### What to work on
Which lines in the listing below contain the word "Task"? Copy each one.

### Data to use
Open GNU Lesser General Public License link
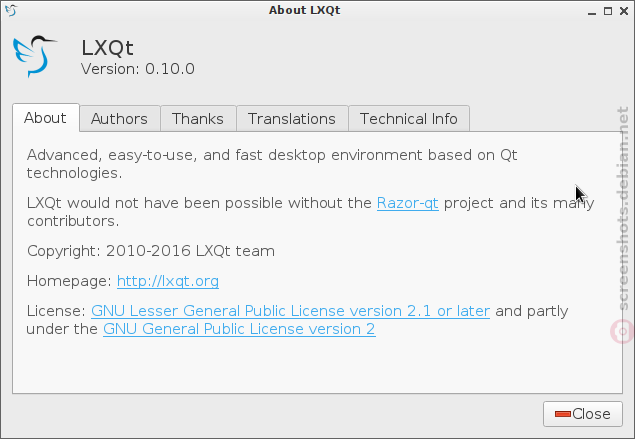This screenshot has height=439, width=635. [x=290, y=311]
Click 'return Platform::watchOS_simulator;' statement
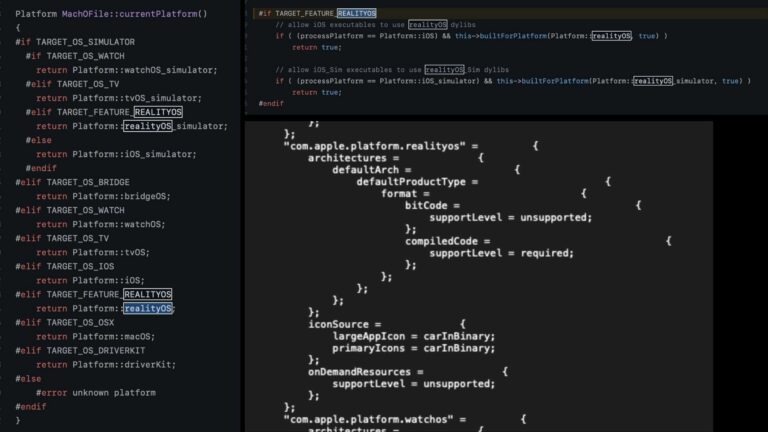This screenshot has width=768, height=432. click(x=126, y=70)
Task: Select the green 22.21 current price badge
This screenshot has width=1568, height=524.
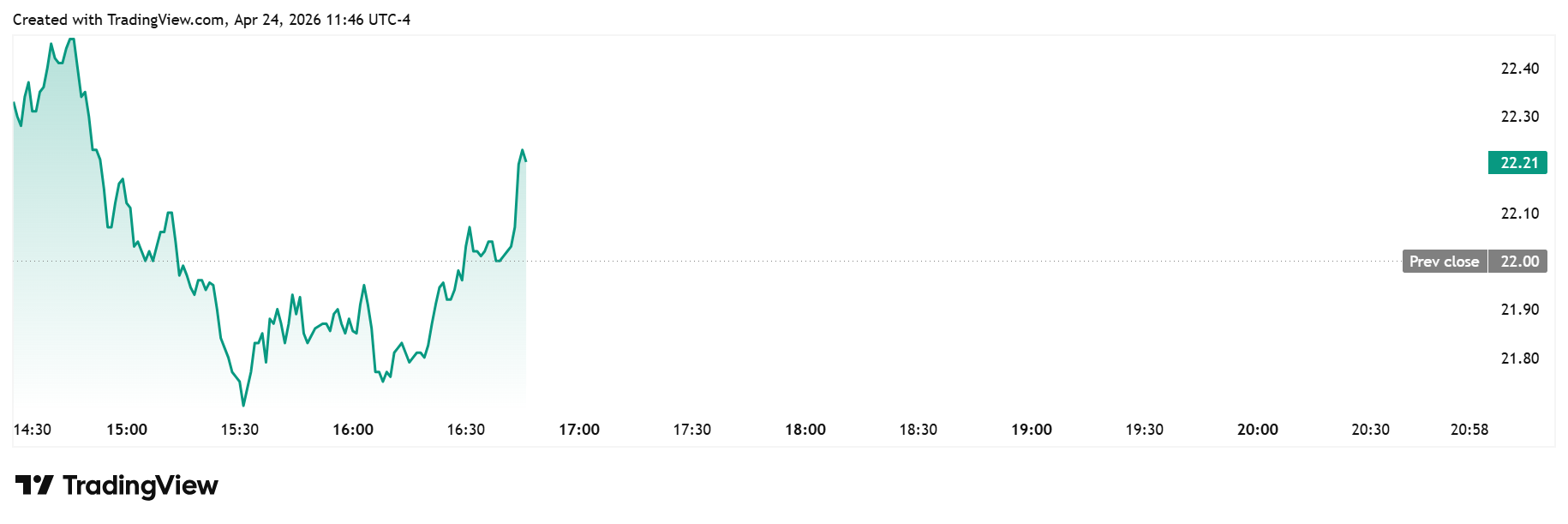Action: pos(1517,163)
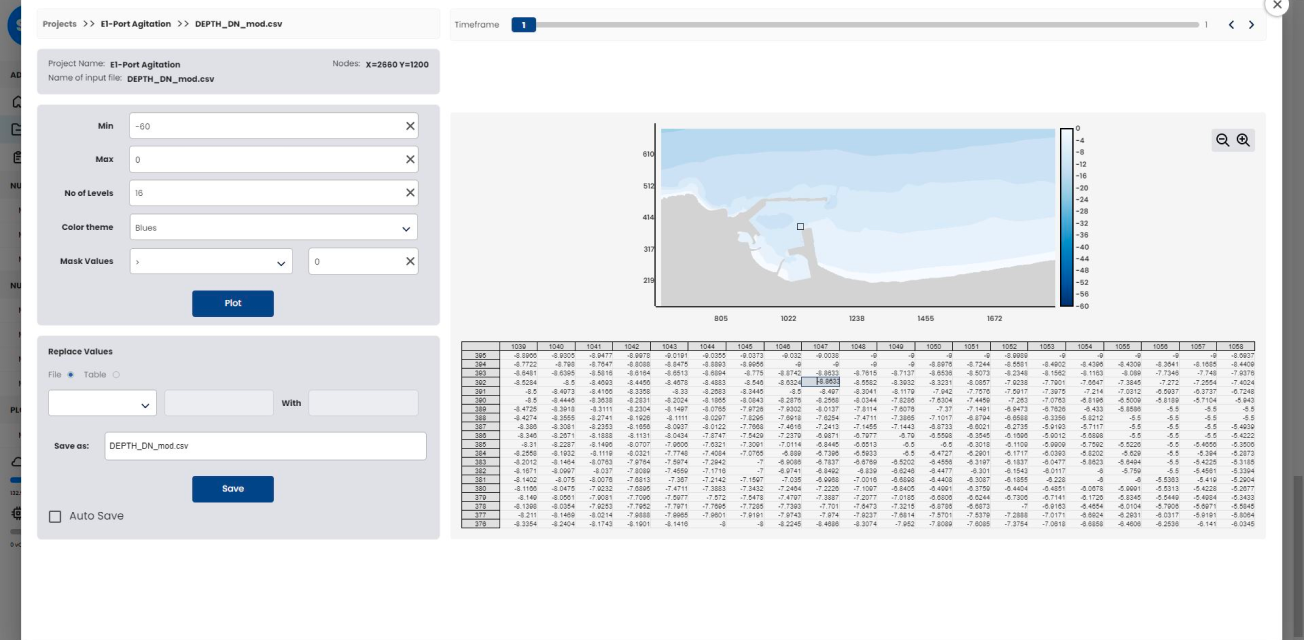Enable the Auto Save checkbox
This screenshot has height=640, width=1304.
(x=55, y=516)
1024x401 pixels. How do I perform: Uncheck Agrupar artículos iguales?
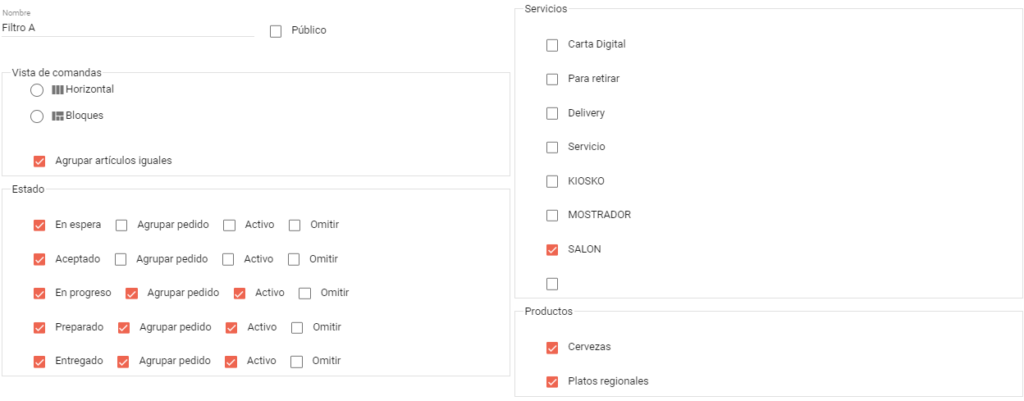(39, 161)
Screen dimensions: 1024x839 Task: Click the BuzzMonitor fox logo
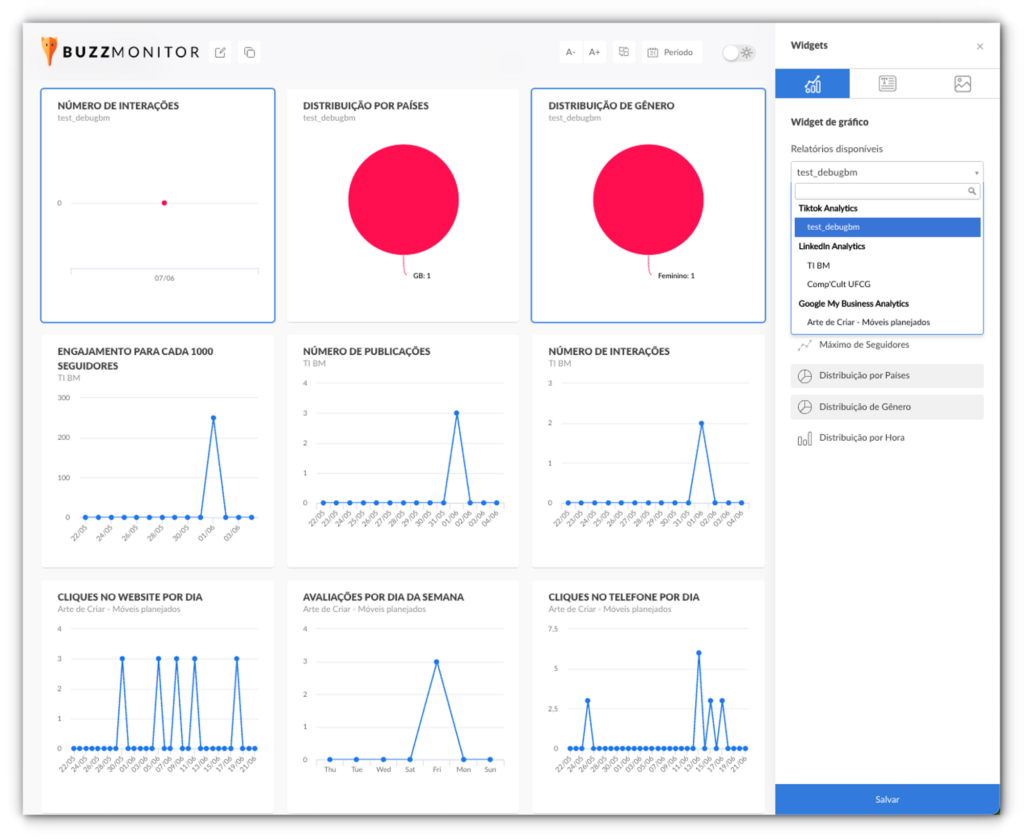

### Completed exercise
Task: Select the green 22.21 current price badge
Screen dimensions: 1024x839 Task: Click the BuzzMonitor fox logo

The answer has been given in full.